Butt-based machine learning

I’ve been doing somework with scikit-learn but running code on your own computers is for chumps, why not do our machine learning in the butt in the cloud? Here’s the offerings from a few, there are lots of others, too. This cross-service developer test is interesting data on prediction and running times.

Google Prediction API. $0.50 / 1000 predictions, $0.002/MB of training data. Focussed on training prediction models, both numeric (regression) and categorical. Didn’t see any documentation of what kind of algorithms they implement.

Amazon Machine Learning. $0.10 / 1000 predictions, $0.42 / hour for training. The FAQ says it does logistic regression, but the docs say it does both categorical and numeric predictions. They also have some data exploration tools and quality metrics.

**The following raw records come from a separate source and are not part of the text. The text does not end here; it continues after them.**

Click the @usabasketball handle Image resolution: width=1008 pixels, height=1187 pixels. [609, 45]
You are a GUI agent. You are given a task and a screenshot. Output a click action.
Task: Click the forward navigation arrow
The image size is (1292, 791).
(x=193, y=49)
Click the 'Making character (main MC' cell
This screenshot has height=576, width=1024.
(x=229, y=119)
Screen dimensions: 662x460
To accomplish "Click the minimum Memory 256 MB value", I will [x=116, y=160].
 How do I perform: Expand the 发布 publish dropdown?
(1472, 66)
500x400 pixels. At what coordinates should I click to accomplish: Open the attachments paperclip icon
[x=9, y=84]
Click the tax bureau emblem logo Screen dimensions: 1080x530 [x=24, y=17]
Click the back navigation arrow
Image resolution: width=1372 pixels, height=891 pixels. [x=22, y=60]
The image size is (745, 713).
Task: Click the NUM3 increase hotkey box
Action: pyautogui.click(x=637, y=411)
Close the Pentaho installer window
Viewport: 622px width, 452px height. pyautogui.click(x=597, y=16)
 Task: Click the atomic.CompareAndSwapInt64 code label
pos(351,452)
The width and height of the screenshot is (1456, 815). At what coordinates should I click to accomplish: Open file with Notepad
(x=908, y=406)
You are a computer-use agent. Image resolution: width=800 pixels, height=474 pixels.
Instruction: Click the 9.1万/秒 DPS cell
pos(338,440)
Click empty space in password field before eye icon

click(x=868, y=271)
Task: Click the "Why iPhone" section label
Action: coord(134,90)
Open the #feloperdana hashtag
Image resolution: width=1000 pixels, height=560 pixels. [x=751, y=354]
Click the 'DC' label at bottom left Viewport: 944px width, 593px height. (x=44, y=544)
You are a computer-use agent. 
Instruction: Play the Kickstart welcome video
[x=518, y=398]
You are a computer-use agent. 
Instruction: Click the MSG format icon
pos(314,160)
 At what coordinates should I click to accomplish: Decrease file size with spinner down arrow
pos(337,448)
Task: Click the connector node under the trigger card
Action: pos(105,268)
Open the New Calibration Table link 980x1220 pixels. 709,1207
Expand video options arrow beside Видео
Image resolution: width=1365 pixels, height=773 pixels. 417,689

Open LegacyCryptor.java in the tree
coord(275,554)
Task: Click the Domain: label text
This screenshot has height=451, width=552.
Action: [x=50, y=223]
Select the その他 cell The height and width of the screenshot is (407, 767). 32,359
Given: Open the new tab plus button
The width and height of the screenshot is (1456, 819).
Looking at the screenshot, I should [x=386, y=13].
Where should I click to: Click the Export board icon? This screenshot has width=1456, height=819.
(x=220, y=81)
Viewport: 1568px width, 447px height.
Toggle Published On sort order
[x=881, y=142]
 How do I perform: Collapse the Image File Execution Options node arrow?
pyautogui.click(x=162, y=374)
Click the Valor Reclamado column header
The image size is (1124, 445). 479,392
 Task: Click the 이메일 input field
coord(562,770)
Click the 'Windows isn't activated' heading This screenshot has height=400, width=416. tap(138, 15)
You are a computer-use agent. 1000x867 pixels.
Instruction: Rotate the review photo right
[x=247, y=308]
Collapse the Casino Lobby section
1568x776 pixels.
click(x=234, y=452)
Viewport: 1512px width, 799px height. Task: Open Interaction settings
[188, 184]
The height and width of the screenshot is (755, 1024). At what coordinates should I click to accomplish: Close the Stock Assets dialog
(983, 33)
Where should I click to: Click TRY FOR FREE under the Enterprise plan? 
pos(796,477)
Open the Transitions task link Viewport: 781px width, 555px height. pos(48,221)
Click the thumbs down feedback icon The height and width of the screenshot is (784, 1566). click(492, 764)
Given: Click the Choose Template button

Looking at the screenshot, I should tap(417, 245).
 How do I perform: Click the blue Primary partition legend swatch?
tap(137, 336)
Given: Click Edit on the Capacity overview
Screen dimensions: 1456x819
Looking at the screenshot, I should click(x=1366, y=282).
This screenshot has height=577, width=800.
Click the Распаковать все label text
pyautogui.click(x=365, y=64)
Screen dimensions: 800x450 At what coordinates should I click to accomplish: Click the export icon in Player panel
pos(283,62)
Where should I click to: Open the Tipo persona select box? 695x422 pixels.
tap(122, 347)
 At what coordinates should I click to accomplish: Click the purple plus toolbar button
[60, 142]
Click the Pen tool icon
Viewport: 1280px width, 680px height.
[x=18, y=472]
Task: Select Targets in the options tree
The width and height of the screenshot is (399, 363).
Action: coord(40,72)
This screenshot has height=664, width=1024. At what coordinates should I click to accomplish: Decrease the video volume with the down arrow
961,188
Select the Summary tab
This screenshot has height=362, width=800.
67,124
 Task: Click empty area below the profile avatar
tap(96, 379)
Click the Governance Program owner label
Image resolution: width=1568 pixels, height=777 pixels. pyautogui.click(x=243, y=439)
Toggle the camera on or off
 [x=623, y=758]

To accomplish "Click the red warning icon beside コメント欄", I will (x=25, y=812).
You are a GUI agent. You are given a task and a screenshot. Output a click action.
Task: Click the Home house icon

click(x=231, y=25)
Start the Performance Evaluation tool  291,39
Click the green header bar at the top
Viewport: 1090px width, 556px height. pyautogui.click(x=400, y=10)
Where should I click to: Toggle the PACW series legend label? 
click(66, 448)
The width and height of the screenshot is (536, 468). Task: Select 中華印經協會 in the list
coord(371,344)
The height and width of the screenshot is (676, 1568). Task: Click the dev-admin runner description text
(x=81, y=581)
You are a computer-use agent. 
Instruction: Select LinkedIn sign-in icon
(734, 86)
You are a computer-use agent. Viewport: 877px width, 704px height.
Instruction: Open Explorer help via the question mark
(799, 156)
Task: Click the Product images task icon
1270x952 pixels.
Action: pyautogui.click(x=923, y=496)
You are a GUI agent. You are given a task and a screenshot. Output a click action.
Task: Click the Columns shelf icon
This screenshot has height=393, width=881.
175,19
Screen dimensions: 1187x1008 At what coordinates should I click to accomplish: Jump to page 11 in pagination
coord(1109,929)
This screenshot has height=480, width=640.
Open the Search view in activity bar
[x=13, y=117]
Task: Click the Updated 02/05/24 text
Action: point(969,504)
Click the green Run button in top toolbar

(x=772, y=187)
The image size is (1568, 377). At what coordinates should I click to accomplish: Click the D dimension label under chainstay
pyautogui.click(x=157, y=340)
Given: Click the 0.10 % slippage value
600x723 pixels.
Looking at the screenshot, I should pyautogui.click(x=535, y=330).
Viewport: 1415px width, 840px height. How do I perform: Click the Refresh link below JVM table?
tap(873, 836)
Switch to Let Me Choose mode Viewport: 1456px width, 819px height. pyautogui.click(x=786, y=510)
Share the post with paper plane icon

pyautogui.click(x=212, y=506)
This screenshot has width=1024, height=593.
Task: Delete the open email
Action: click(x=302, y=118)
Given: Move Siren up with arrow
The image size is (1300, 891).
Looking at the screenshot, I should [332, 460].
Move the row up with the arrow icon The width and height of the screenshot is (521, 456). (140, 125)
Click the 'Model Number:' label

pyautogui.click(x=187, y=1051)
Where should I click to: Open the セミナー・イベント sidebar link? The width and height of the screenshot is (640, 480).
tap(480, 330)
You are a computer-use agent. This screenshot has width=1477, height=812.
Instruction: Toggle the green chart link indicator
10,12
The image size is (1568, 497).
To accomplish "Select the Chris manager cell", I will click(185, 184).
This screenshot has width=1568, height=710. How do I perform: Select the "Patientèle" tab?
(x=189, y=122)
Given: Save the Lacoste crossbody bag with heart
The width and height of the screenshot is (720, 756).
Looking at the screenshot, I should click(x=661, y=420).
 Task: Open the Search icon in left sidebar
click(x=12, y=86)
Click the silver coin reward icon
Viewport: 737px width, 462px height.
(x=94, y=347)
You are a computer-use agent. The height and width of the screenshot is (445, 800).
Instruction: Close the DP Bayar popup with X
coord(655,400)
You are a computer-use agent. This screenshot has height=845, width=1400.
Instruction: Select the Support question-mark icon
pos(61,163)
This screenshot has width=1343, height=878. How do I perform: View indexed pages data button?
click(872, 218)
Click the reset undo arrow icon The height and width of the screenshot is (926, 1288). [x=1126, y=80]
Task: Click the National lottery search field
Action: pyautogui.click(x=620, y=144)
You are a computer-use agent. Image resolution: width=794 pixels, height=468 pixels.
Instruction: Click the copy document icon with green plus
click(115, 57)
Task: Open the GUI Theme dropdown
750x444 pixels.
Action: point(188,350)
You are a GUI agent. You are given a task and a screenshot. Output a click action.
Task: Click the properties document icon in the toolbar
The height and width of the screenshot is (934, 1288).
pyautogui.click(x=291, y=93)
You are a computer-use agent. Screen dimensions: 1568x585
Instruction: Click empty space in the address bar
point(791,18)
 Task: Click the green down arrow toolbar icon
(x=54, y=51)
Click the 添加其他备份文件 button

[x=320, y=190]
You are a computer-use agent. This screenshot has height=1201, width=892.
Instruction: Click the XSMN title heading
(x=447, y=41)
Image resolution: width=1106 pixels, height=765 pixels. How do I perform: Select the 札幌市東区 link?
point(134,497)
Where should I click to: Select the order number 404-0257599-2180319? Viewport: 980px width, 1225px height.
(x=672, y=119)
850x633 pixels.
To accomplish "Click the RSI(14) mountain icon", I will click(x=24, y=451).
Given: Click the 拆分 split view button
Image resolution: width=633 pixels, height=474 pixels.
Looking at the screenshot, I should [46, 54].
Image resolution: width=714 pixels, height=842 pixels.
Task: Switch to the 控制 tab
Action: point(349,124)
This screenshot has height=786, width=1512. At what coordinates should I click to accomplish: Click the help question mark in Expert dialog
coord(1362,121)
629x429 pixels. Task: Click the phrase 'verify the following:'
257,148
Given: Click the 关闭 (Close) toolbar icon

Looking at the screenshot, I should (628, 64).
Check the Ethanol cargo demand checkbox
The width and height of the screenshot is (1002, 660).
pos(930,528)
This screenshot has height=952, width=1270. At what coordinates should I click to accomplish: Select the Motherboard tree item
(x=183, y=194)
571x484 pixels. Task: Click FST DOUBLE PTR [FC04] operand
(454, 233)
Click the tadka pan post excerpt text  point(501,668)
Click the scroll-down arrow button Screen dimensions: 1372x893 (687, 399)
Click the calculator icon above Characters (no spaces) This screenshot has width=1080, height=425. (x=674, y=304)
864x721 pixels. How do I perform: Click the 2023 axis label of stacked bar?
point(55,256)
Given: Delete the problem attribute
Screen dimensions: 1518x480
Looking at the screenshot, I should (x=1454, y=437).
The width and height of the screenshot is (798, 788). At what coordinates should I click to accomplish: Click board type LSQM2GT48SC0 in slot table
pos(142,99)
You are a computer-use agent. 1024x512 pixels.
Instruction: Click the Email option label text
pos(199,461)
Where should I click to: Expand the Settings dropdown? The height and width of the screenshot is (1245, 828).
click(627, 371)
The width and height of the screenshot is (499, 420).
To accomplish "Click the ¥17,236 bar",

Microsoft Azure Machine Learning. $0.50 / 1000 “API transactions”, $2 / hour. Also a per-seat charge which is completely “lol Microsoft”, I mean seriously? Offers classification but also other stuff: text analytics, vision, speech. The algorithm cheatsheet makes it look liek you have a lot of choices for basic prediction algorithms, too.

BigML: $0.10 / 1000 predictions, $0.01/MB of training data. Didn’t review what all algorithms it supports, clearly they do predictions. They’re a startup up in Portland and in Spain, with just $1.6M in funding in 4 years.

I’m not qualified to evaluate these yet. Google’s the oldest and simplest, also the most limited. Amazon’s product looks pretty simple and pretty. Microsoft’s has the most bells and whistles but you have to wade through Microsoft’s sales cluelessness. No idea on BigML but I like the idea of a startup making headway here.